The failure was publicly addressed in McLaren's own press statement of the time. Ron Dennis explained:
“Obviously we start the season with new wheels and this year we've been using two types of rim, one type from an outside supplier, another manufactured by ourselves. It was a wheel from an outside supplier which failed on this occasion, although in fairness we've never had such a failure on one of these wheels before.”
Ayrton Senna himself recalled:
“On the very first corner of the first lap I knew something was wrong, because I felt something flexing at the right rear. On lap four, the car got rather sideways and I slowed right down. By the time I exited the chicane I was on the radio to the pits thinking I had a deflating tyre. But as I came down the hill to Rivazza I realised I was losing my brakes. I just couldn't stop the car; it was all over the place. By then I was just trying to get out the way of the other cars.”

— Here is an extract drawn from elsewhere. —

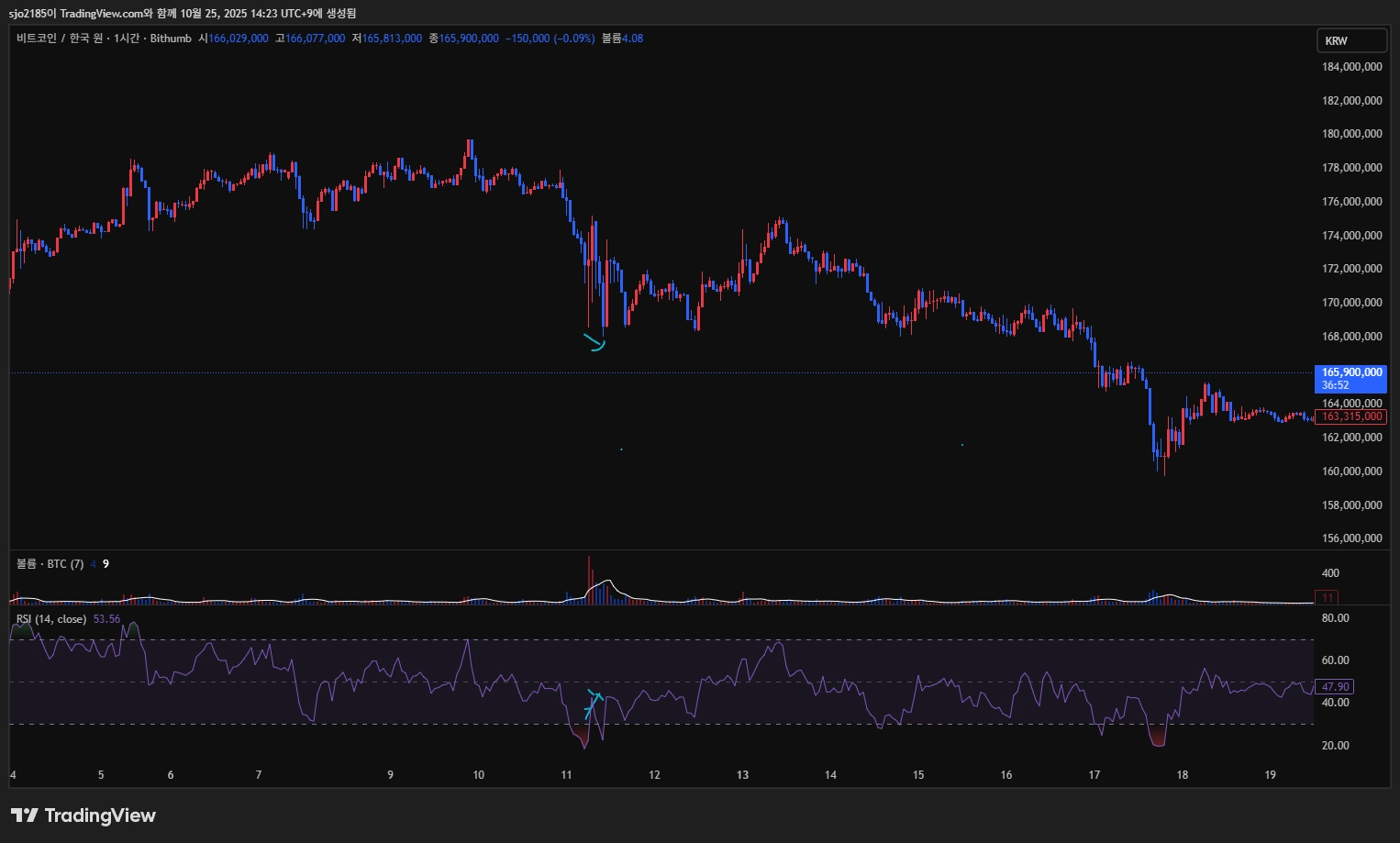Click the TradingView logo icon
1400x843 pixels.
24,815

The rim is now in two separate sections, having completely sheared during the incident, and remains exactly as it was after recovery from the circuit and subsequent factory inspection. It stands as an evocative reminder of both the fragility and the ferocity of top-tier motor racing at the height of the Senna–Prost era. It is exceedingly rare for any authenticated race-used component from Ayrton Senna's McLaren years—particularly one linked to a documented and dramatic race event—to reach the public market.
Included with the wheel are:
An original event programme from the 1990 San Marino Grand Prix
A period issue of Autosport magazine containing the full race report and analysis
The aforementioned Letter of Authenticity from Neil Trundle
A unique opportunity to acquire a true piece of Formula One and Ayrton Senna history.